By Marlena Hartz/Freedom Newspapers
Clovis-Portales citizens, city commissioners and other government officials, perched on the edge of their seats, many with cell phones in hand, watched intently Friday morning from the Clovis-Carver Public Library as the nine-member military-base closure panel debated, and continuously postponed, the fate of Cannon Air Force Base.
Reserved shouts of glee, often followed by bursts of applause, and wide smiles marked the start of BRAC discussions on Cannon. But the mood turned somber, and expressions vexed, when Chairman Anthony Principi called for a recess midway through proceedings, and then expressed reservations over Cannon Air Force Base’s place in the military. The previously introduced motion to save Cannon, presented by Commissioner Lloyd Newton, was rejected by the panel — four in favor, three not. Five votes were needed to pass the motion.
“Painful base-closing decisions should not be avoided,” Principi said, indicating his reluctance to override Air Force and Department of Defense recommendations to shutter the F-16 base, home of an aging fleet, its arsenal assigned to installations across the nation.
The commissioners took turns expressing intimate sentiments and ambiguity over the Cannon vote, due to the 30 percent projected hole it would leave in the Clovis economy.
After a lunch break, Commissioner Samuel Skinner introduced an amendment to keep Cannon, but in a diminished capacity, transforming Cannon into what he called an “enclave.” Under the amendment, the fate of Cannon would again be relegated to Secretary of Defense Donald Rumsfeld, who would look for a future base mission.
That amendment passed by a 6-1 vote with two abstentions.
While details were not immediately clear, the base will remain open in some form until Dec. 31, 2009, unless the Air Force finds it another mission before that.
Committee of Fifty lobbyist and Washington Committee member Ted Hartley frequently changed positions as deliberations proceeded, moving from his chair to pace across the floor of the library’s North Annex, his hands often folding and unfolding.
“I am distressed and concerned,” said Hartley after the panel broke for lunch to consider Cannon further. “I have served on the Committee of Fifty for over 20 years and I believe that there is a place for us. Without the enclave, we have nothing. But if they extend this we will have a limbo situation. Sometimes,” Hartley, also a 9th Judicial Clovis judge, quipped “a judge just needs to make a decision for the sake of the community.”
Furthermore, Hartley said that he cannot put his faith in the current administration with regard to Cannon. The secretary of defense, he said, has already slammed his gavel against Cannon, and is likely to not find a mission for the eastern New Mexico base. Postponing Cannon’s ultimate fate, Hartley said, could end up wreaking more havoc on the economically depressed Clovis-Portales area.

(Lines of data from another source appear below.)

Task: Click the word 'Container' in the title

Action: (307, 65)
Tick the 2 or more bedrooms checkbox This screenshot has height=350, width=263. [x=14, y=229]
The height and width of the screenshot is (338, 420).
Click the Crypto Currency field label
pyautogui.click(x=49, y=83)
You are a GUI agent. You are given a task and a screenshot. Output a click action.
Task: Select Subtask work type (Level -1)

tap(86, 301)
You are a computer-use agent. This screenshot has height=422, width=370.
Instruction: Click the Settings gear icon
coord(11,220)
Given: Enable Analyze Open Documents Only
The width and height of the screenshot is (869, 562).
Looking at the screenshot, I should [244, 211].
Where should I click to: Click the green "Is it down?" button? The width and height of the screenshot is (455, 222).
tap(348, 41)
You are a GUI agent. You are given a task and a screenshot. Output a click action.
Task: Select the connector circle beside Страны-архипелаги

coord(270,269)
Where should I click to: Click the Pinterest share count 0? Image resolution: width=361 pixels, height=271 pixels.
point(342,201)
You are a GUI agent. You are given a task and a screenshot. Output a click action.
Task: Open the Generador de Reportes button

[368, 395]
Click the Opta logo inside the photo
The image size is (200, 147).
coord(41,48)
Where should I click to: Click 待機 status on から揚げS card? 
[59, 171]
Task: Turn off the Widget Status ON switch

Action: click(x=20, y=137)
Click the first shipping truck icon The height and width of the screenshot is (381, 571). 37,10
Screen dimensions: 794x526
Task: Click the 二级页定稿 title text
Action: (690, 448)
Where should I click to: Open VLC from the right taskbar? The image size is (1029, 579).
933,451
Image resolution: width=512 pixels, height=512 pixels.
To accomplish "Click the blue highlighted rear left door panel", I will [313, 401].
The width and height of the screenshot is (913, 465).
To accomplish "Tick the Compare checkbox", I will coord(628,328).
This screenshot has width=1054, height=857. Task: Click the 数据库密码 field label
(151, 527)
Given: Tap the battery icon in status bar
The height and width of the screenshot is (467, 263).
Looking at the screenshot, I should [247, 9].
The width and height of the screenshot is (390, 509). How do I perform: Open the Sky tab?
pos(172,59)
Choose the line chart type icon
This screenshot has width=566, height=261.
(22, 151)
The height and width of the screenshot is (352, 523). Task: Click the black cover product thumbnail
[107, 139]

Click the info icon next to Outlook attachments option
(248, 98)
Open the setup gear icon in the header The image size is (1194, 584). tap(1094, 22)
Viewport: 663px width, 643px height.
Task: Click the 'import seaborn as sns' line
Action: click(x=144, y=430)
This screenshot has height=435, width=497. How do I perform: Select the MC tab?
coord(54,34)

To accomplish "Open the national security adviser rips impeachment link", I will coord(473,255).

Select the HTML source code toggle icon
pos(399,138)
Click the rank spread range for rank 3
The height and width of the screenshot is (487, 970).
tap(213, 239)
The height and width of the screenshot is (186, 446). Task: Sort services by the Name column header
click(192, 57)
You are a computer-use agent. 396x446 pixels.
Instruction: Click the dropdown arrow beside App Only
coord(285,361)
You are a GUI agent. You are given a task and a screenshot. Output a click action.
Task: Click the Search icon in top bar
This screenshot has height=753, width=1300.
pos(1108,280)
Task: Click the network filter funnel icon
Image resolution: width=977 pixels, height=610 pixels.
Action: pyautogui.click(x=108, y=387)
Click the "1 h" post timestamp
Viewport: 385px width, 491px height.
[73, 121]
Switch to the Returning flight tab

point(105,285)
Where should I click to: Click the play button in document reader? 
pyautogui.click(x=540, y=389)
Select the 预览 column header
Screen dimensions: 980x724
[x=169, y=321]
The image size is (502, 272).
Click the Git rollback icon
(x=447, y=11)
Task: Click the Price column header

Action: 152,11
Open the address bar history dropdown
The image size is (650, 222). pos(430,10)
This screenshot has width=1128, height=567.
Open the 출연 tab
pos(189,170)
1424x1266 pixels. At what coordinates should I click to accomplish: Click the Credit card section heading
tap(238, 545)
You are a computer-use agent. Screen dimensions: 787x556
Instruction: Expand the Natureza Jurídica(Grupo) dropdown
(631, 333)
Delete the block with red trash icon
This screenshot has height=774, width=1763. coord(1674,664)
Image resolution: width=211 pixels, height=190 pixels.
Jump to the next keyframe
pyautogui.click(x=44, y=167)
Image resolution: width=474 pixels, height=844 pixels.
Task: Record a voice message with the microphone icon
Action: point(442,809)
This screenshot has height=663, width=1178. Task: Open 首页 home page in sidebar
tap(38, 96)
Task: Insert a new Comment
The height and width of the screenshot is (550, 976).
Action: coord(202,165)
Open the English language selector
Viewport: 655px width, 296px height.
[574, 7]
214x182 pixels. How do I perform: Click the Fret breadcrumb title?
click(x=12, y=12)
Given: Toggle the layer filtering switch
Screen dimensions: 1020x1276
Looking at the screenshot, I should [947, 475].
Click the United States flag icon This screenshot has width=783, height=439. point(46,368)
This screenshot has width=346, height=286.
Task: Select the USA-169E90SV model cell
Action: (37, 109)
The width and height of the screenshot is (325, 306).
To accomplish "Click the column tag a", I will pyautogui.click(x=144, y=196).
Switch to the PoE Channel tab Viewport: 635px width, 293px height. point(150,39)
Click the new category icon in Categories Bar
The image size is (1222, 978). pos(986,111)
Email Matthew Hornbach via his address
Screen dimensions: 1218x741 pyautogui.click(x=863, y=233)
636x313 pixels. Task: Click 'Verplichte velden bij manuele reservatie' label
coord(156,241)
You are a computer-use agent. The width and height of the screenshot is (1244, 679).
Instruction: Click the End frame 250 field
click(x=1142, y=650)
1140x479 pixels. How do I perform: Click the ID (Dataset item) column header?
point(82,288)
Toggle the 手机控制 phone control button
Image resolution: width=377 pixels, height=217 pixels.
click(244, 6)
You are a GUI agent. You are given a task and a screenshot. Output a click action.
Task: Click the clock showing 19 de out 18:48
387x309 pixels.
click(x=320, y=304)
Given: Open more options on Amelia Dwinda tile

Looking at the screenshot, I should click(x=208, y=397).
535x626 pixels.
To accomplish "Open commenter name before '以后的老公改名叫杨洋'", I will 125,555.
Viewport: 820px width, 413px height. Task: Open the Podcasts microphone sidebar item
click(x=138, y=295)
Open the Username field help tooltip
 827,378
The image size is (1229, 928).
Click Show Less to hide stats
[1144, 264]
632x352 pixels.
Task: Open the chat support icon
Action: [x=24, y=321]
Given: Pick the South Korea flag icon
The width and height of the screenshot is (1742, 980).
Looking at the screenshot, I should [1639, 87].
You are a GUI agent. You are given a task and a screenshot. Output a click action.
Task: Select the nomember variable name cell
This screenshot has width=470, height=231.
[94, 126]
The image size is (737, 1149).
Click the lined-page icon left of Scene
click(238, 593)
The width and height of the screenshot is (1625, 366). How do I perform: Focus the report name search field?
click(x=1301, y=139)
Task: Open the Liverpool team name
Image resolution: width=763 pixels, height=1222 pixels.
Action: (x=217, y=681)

“The whole community would just be uneasy,” and economic activity would “shrink,” Hartley said.
Lt. Gov. Diane Denish, in Clovis to watch the proceedings, responded positively to the Commission’s nebulous deliberations.
“It’s a glimmer of hope. I think it will take us a while to understand what that means, what having an enclave would entail,” Denish said.
For Clovis City Commissioner Cathy Haynes, the tugs of the morning were emotional, and deeply personal.
“I am like (BRAC Commissioner Sue E.) Turner. When I stand up on that tower at Cannon, all I see is clear skies that go on forever. We all know that Cannon has great possibilities, but convincing the Air Force and the DoD, that’s the hard part,” Haynes said, removing her glasses to rub red, tired looking eyes.
Although it may not favor Cannon, Haynes said she has not lost faith in the BRAC process.
“It looks like they have the concern of the nation at heart,” she said.